The standby control unit 104 calculates the standby time Tw by the following formula as the margin time α.
Tw = (Ta−Td) + α
If the radio resource usage rate r is high, the margin time α is shortened, and if the radio resource usage rate r is low, the margin time α is lengthened. The radio resource utilization rate r is notified from the radio resource monitoring unit 106.

  When the difference time (Ta−Td) is longer than the predetermined threshold, the standby control unit 104 instructs the first RTS / CTS transmission unit 102 to transmit RTS-C to the destination terminal again.
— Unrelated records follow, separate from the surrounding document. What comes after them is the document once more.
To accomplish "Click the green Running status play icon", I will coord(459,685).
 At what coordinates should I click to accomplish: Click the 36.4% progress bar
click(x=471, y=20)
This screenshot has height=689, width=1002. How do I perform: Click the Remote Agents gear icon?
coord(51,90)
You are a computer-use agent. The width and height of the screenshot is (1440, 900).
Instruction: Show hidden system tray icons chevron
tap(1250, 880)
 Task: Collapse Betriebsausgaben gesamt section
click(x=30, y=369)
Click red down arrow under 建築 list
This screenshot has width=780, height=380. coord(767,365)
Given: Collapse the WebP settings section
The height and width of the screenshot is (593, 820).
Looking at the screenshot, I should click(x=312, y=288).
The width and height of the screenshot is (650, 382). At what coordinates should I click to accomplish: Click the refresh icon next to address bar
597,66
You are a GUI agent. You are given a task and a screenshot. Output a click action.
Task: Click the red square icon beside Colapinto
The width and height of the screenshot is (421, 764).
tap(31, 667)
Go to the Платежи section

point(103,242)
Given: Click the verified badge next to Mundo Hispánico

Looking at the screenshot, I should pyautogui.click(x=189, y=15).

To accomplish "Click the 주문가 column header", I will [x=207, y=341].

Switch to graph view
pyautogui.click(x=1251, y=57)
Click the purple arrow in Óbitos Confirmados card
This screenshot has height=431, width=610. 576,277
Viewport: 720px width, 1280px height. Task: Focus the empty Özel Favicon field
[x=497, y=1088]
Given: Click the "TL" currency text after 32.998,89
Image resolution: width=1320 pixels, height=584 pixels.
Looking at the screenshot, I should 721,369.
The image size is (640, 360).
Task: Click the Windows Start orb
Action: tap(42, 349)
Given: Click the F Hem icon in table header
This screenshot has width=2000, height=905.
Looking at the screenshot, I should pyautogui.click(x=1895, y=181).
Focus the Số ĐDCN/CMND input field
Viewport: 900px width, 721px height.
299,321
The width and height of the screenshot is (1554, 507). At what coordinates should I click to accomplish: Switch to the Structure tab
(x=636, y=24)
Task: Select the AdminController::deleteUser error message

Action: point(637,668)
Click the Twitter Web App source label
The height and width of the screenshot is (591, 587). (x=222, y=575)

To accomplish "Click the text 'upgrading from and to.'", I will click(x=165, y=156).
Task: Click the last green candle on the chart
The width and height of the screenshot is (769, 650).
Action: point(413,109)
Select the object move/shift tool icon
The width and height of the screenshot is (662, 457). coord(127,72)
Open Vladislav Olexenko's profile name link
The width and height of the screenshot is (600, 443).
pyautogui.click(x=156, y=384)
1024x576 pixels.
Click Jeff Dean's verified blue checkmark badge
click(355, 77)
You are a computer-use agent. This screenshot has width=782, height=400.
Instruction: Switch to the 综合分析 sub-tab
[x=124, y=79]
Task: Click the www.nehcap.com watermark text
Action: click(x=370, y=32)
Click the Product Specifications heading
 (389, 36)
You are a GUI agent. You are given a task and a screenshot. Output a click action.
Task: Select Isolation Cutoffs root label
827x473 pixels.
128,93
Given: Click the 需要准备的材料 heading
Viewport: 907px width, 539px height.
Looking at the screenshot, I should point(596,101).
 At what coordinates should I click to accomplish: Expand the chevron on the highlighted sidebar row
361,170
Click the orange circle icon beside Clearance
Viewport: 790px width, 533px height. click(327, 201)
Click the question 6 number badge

On the other hand, the first RTS / CTS transmission unit 102 can receive the first CTS including the quality information again, and can update the quality information.

  The data transmission unit 105 transmits a data frame to the destination terminal when the second RTS / CTS transmission / reception unit 103 receives the second CTS. The process of S206 described above is realized.

  The radio resource monitoring unit 106 constantly monitors the radio resource utilization rate r via the communication interface unit 101. The radio resource utilization rate r is notified to the standby control unit 104. The radio resource r is calculated based on the resource utilization rate of the terminal with respect to all radio resources currently used.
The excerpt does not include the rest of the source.